▸ **SET EXERCISE**:
Could you copy each of the rows below word for word, keeping every character and line unchanged?

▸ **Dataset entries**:
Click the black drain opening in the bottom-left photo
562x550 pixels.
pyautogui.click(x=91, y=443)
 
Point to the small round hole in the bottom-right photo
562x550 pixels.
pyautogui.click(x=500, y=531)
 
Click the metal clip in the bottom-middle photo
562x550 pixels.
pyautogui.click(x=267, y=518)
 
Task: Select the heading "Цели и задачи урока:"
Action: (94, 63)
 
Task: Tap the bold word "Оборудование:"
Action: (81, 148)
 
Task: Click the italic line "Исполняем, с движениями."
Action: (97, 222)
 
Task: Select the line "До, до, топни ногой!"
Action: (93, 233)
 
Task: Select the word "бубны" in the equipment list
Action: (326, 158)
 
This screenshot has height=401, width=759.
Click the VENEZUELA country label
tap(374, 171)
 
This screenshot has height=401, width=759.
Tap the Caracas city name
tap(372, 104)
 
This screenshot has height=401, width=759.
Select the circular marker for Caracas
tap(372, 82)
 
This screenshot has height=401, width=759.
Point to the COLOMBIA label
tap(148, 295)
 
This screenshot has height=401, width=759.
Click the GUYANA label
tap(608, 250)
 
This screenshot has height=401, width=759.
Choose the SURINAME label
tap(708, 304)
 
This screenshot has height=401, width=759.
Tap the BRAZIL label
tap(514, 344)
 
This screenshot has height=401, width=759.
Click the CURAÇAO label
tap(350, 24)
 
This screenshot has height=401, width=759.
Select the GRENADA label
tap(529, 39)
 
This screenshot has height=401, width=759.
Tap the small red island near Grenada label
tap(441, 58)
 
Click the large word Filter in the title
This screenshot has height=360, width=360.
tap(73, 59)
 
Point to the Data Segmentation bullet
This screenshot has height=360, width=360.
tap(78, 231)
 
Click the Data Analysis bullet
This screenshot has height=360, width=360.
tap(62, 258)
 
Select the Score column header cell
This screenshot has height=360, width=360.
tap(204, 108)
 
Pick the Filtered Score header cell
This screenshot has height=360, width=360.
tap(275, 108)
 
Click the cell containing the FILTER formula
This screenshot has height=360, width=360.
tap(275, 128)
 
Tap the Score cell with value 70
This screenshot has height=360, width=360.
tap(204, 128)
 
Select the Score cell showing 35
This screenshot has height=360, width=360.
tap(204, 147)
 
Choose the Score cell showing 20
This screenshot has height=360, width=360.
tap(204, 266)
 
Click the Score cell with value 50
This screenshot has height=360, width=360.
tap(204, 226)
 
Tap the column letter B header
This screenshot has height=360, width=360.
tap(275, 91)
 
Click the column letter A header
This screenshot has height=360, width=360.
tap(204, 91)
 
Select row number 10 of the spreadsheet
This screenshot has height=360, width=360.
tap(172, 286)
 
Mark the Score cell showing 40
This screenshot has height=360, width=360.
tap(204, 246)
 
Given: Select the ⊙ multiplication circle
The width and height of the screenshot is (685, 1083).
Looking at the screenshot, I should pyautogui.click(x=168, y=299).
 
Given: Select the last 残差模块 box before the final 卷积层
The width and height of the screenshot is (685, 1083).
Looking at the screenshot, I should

▸ **FINAL RESULT**:
Click the black drain opening in the bottom-left photo
562x550 pixels.
pyautogui.click(x=91, y=443)
 
Point to the small round hole in the bottom-right photo
562x550 pixels.
pyautogui.click(x=500, y=531)
 
Click the metal clip in the bottom-middle photo
562x550 pixels.
pyautogui.click(x=267, y=518)
 
Task: Select the heading "Цели и задачи урока:"
Action: (94, 63)
 
Task: Tap the bold word "Оборудование:"
Action: (81, 148)
 
Task: Click the italic line "Исполняем, с движениями."
Action: (97, 222)
 
Task: Select the line "До, до, топни ногой!"
Action: (93, 233)
 
Task: Select the word "бубны" in the equipment list
Action: (326, 158)
 
This screenshot has height=401, width=759.
Click the VENEZUELA country label
tap(374, 171)
 
This screenshot has height=401, width=759.
Tap the Caracas city name
tap(372, 104)
 
This screenshot has height=401, width=759.
Select the circular marker for Caracas
tap(372, 82)
 
This screenshot has height=401, width=759.
Point to the COLOMBIA label
tap(148, 295)
 
This screenshot has height=401, width=759.
Click the GUYANA label
tap(608, 250)
 
This screenshot has height=401, width=759.
Choose the SURINAME label
tap(708, 304)
 
This screenshot has height=401, width=759.
Tap the BRAZIL label
tap(514, 344)
 
This screenshot has height=401, width=759.
Click the CURAÇAO label
tap(350, 24)
 
This screenshot has height=401, width=759.
Select the GRENADA label
tap(529, 39)
 
This screenshot has height=401, width=759.
Tap the small red island near Grenada label
tap(441, 58)
 
Click the large word Filter in the title
This screenshot has height=360, width=360.
tap(73, 59)
 
Point to the Data Segmentation bullet
This screenshot has height=360, width=360.
tap(78, 231)
 
Click the Data Analysis bullet
This screenshot has height=360, width=360.
tap(62, 258)
 
Select the Score column header cell
This screenshot has height=360, width=360.
tap(204, 108)
 
Pick the Filtered Score header cell
This screenshot has height=360, width=360.
tap(275, 108)
 
Click the cell containing the FILTER formula
This screenshot has height=360, width=360.
tap(275, 128)
 
Tap the Score cell with value 70
This screenshot has height=360, width=360.
tap(204, 128)
 
Select the Score cell showing 35
This screenshot has height=360, width=360.
tap(204, 147)
 
Choose the Score cell showing 20
This screenshot has height=360, width=360.
tap(204, 266)
 
Click the Score cell with value 50
This screenshot has height=360, width=360.
tap(204, 226)
 
Tap the column letter B header
This screenshot has height=360, width=360.
tap(275, 91)
 
Click the column letter A header
This screenshot has height=360, width=360.
tap(204, 91)
 
Select row number 10 of the spreadsheet
This screenshot has height=360, width=360.
tap(172, 286)
 
Mark the Score cell showing 40
This screenshot has height=360, width=360.
tap(204, 246)
 
Given: Select the ⊙ multiplication circle
The width and height of the screenshot is (685, 1083).
Looking at the screenshot, I should pyautogui.click(x=168, y=299).
 
Given: Select the last 残差模块 box before the final 卷积层
The width and height of the screenshot is (685, 1083).
Looking at the screenshot, I should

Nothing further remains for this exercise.